The input:
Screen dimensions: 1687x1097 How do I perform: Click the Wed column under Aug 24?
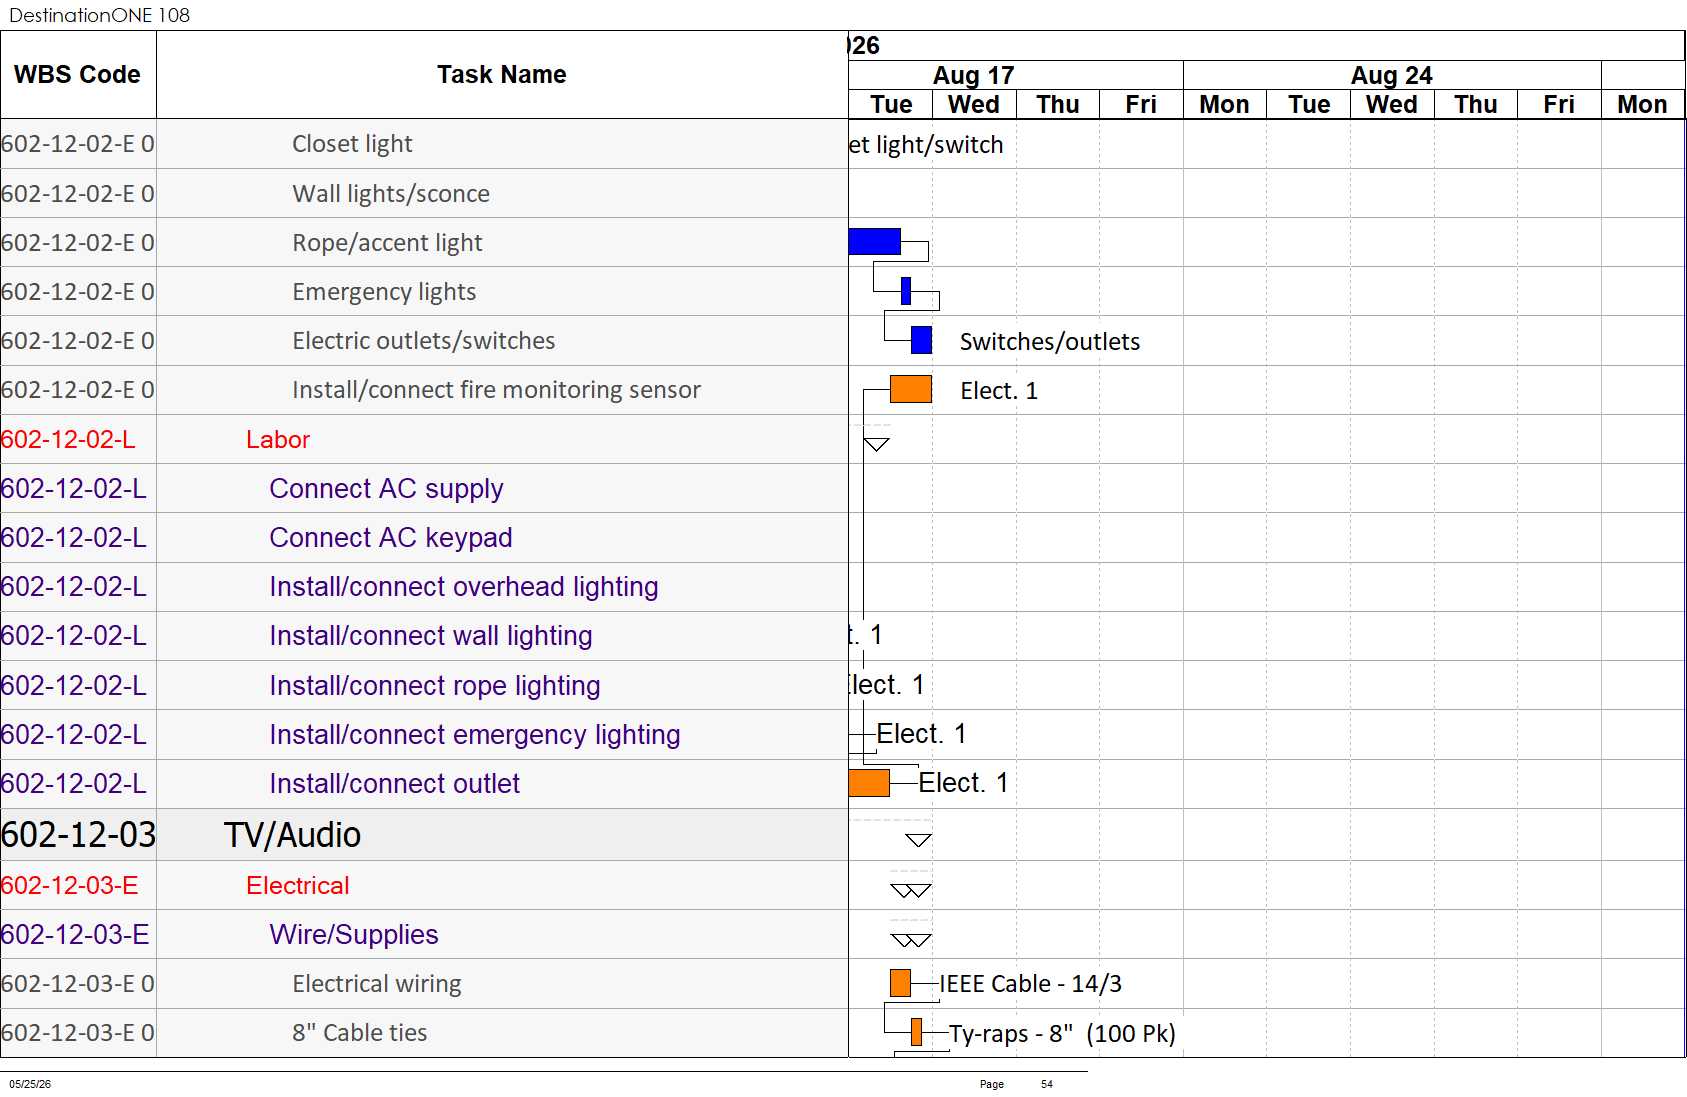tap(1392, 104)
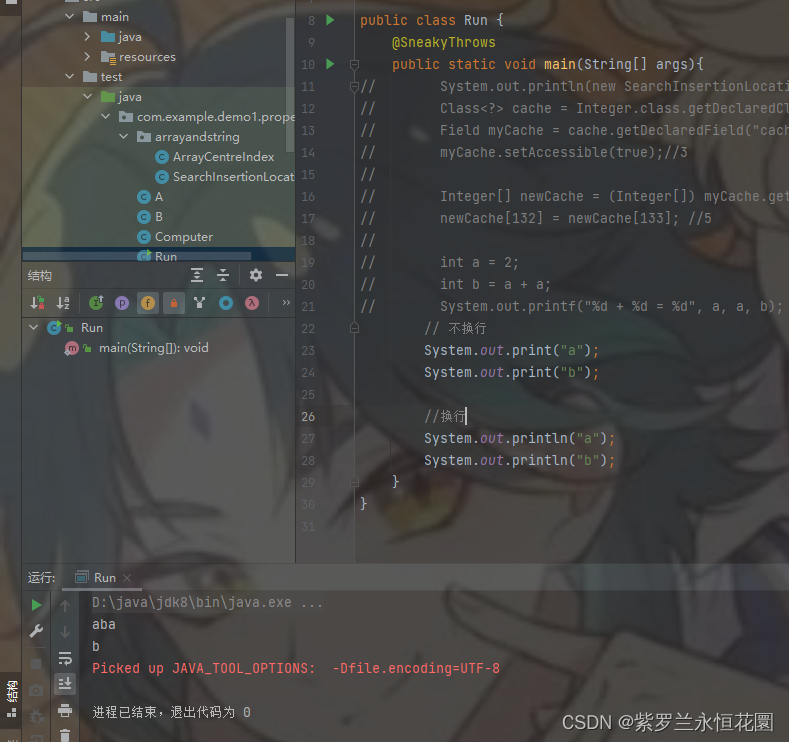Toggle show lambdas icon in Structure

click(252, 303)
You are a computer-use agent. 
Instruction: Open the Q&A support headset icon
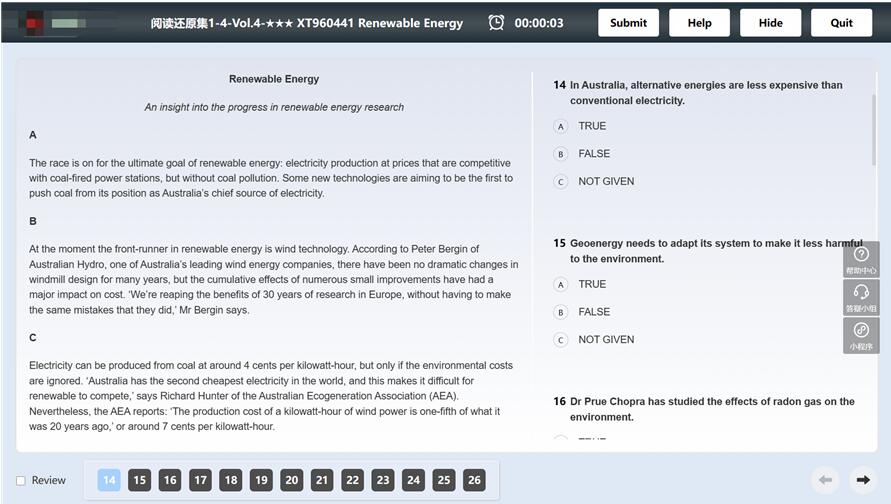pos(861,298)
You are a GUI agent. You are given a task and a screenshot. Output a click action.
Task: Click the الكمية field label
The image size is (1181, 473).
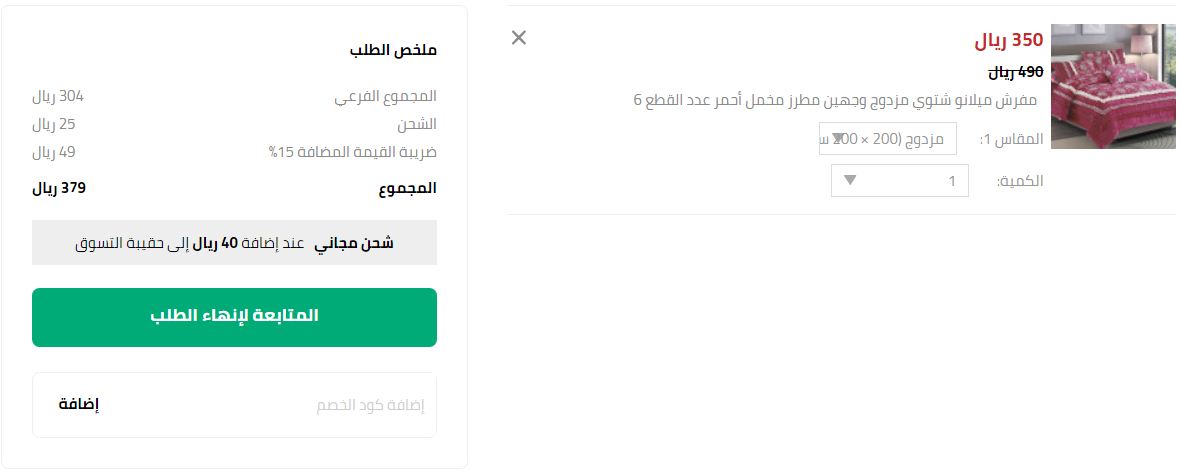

Task statement:
Retype the lines of text in the items above exactly as they appear, leaving out the pictures.

Answer for this exercise:
Screen dimensions: 1687x1097 How do I perform: Click the Wed column under Aug 24?
tap(1392, 104)
Toggle show lambdas icon in Structure

click(252, 303)
You are a computer-use agent. 
Instruction: Open the Q&A support headset icon
pos(861,298)
You are a GUI agent. You are given a task and a screenshot. Output a click action.
Task: Click the الكمية field label
The image size is (1181, 473).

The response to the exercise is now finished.